#### [TEXT TO READ]
On Wed, Jan 5, 2011 at 12:38 PM, Richard Hainsworth
<ric...@rusrating.ru> wrote:
>
>>>> So I'd change that to "after a production release of a Perl 6 compiler"
>>>

>> Out of curiosity (because I think it will illuminate some of the
>> difficulty
>> Rakudo devs have in declaring something to be a "production release"):
>>
>>   - What constitues a "production release"?
>>   - What was the first production release of Perl 4?
>>   - What was the first production release of Perl 5?
>>   - What was the first production release of Linux?
>>   - At what point was each of the above declared a "production release";
>>     was it concurrent with the release, or some time afterwards?
>>
>> Pm
>

> Larry responded to a post of mine asking about when Perl6 would be finished
> - the post was about the time that Pugs was still being actively developed.
> He pointed to the difference between the waterfall model and the strange
> attractor model for software development, perl6 progress being measured
> using the strange attractor model.
>
> Many of the questions and answers about a 'production release' imply the
> waterfall model. The concept here is that some one 'in authority' sets
> criteria which define 'finished'. Once the software / language / project
> fulfils the criteria - the edge of the waterfall - it is 'finished'. This
> has the advantage that everyone knows when to break out the champaign and
> have a party. It has the disadvantage that criteria of 'finished' can rarely
> be written in advance because to do so requires precognition, or knowledge
> of the future. Is there any sophisticated piece of software that is
> 'perfect', has no bugs, is easy to use? Was MS Vista 'production' quality?
> Perl 5.0 was quickly replaced by Perl 5.004 (I think), which include
> references.
>
> The strange attractor model implies a process that is never ending, in that
> there will always be deviations from the solution 'orbit' or 'path'.
> However, there comes a time when for most normal purposes, the solution
> orbit will be so 'narrow' that the blips will be not be noticed for most
> situations.
>
> In this respect, qualitative statements such as 'when developers accept it'
> or 'providers such as ActiveState etc' bundle it are recognition of the
> strange attractor measure of progress of Perl6.

#### [MATERIAL]
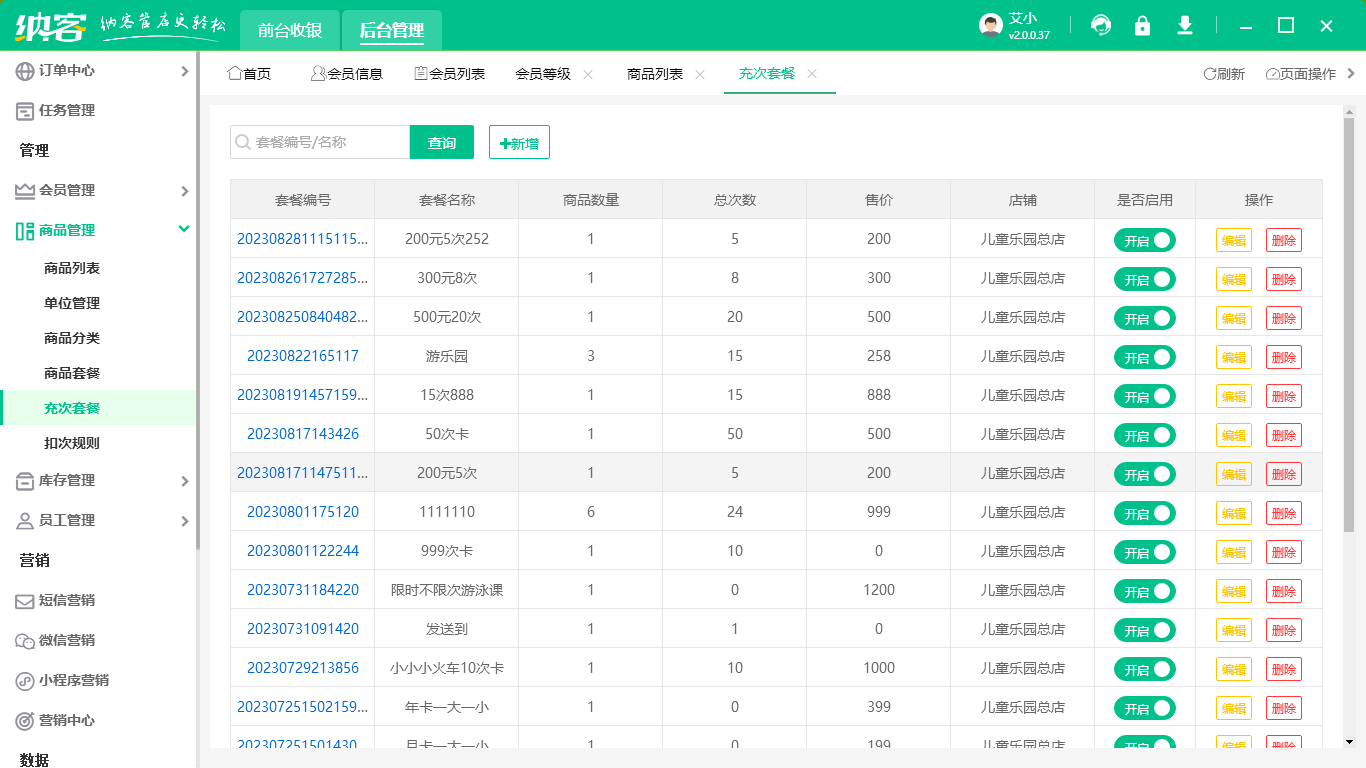Disable the 开启 toggle for 游乐园 package
The width and height of the screenshot is (1366, 768).
click(1144, 357)
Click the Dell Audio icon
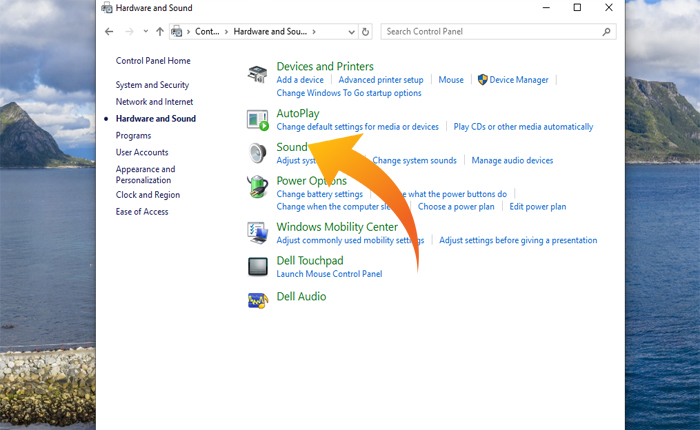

#### [TASKS TO CARRY OUT]
1. In the email about a Perl 6 production release, which two models of software development did Larry contrast?
2. Write the next part of the email about a Perl 6 production release, following on from its final sentence.

#### [TASK RESULTS]
1. The waterfall model and the strange attractor model.

2.
>
> Personally, I think that we are in sight of acceptance for Rakudo Star. This
> is an implementation of a subset of Perl6. I also believe that when Rakudo
> begins to implement Sets, Macros and deals with the problems posed by GUI,
> we will see further changes in the Perl6 specification. It is unlikely that
> such changes will 'break' Rakudo *.
>
> A question that would be useful to ask is:
> When will Rakudo Star be useful for some of your purposes?
> a) It is already useful;
> b) When running precompiled Rakudo * versions for a test suite of example
> programs is as fast as running Perl5 versions, on average.
> c) When running (from human readable text to final result) Rakudo * versions
> for a test suite of example programs is as fast as Perl5 versions, on
> average.
> d) When Rakudo * implements a larger subset of Perl6 and/or access
> well-written C/C++ libraries efficiently, presupposing (c).
>
> Another question would be what should be in the test suite of example
> programs?
>
> The example programs are not the test suite, which verifies consistency with
> the specification. The example programs should be designed - I suggest - to
> test speed and memory footprint. Ultimately, programmers are interested in
> solutions that are quick and use least hardware resources (the human
> resource of writing a simple and understandable program being the strongest
> part of Perl6, at least I think so).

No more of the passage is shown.